GENEVA, Switzerland – The International Health Regulations (2005) Emergency Committee regarding Ebola virus disease (EVD) in West Africa met for a ninth time on 29 March. On the basis of the Committee’s advice and her own assessment of the situation, the WHO Director-General declared the end of the Public Health Emergency of International Concern regarding the Ebola virus disease outbreak in West Africa. The Committee noted that since its last meeting Guinea, Liberia, and Sierra Leone have all met the criteria for confirming interruption of their original chains of Ebola virus transmission. The Committee also noted that, although new clusters of EVD cases continue to occur as expected, including a recent and ongoing cluster in Guinea, all clusters to date have been detected and responded to rapidly.
Guinea was declared free of Ebola transmission linked directly to the original outbreak on 29 December 2015. On 17 March 2016 a cluster of 2 confirmed and 3 probable cases of Ebola virus disease was reported from the prefecture of N’Zerekore in south-eastern Guinea. Three further confirmed cases were reported on 21, 26, and 28 March, respectively. All confirmed cases had symptom onset in the sub-prefecture of Koropara. Cases reported on 21 and 26 March were high-risk contacts of the initial case-cluster; the contact status of the case confirmed on 28 March has not yet been reported. All 5 confirmed cases are epidemiologically linked to a chain of 3 probable cases in the subprefecture of Koropara: two females in their late 30s, and one male in his late 50s. All 3 probable cases died between 27 February and 15 March, and were not buried safely. Investigations have determined that the first probable case (a female in her late 30s) had symptom onset on or around 15 February 2016. The source of her infection is being investigated. Viral sequencing data indicate that virus present in the blood of one of the confirmed cases is closely related to virus that circulated in south-eastern Guinea in November 2014. 1033 contacts linked to the cluster have been identified so far, 171 of whom are considered to be high risk. All but 10 contacts have been traced. Response efforts have been reinforced by the redeployment of over 30 epidemiologists from western prefectures including the capital, Conakry. In addition, four villages are subject to cerclage measures, whereby individuals must report for regular check-ups and are not permitted to leave the immediate area of the village. Vaccination teams began vaccination of contacts and contacts of contacts on 22 March. Additional cases are likely because of the large number of contacts. One suspect case (reported 30 March) is currently under observation in an Ebola treatment center.
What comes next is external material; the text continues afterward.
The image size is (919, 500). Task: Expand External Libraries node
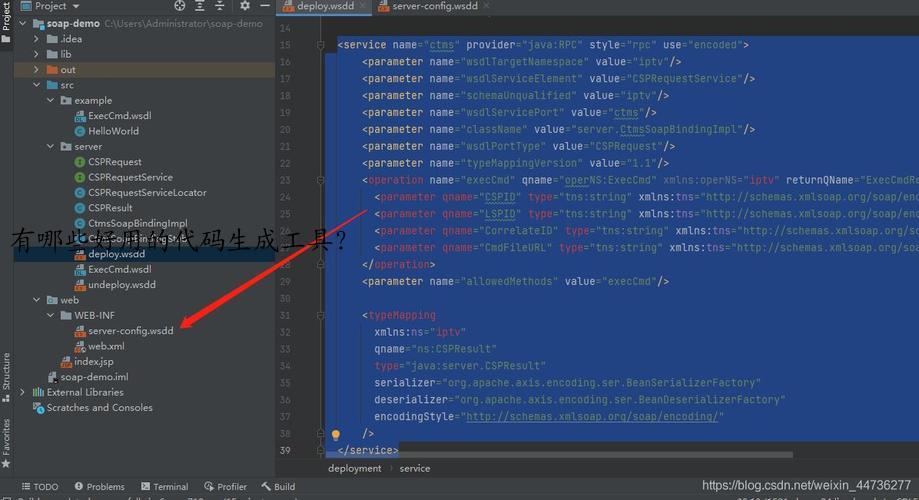(x=24, y=392)
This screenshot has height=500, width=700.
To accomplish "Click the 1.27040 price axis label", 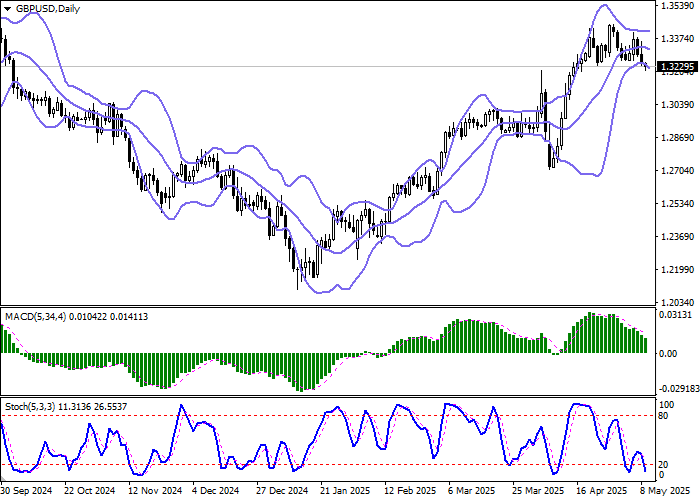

Not including individuals who have been tested as part of ongoing viral persistence studies, over 350 male survivors in Liberia have used semen screening and counselling services. In addition, over 2600 survivors in Sierra Leone have accessed a general health assessment and eye exam.
To manage the residual risks of Ebola reintroduction or re-emergence, WHO has supported the implementation of enhanced surveillance systems in Guinea, Liberia, and Sierra Leone to alert authorities to cases of febrile illness or death that may be related to EVD. In the week to 27 March, 1512 alerts were reported in Guinea from all of the country’s 34 prefectures. Over the same period, 9 operational laboratories in Guinea tested a total of 434 new and repeat samples from 19 of the country’s 34 prefectures. In Liberia, 861 alerts were reported from all of the country’s 15 counties. The country’s 5 operational laboratories tested 730 new and repeat samples for Ebola virus over the same period. In Sierra Leone 1220 alerts were reported from the country’s 14 districts in the week to 20 March. 911 new and repeat samples were tested for Ebola virus by the country’s 7 operational laboratories in the week to 27 March.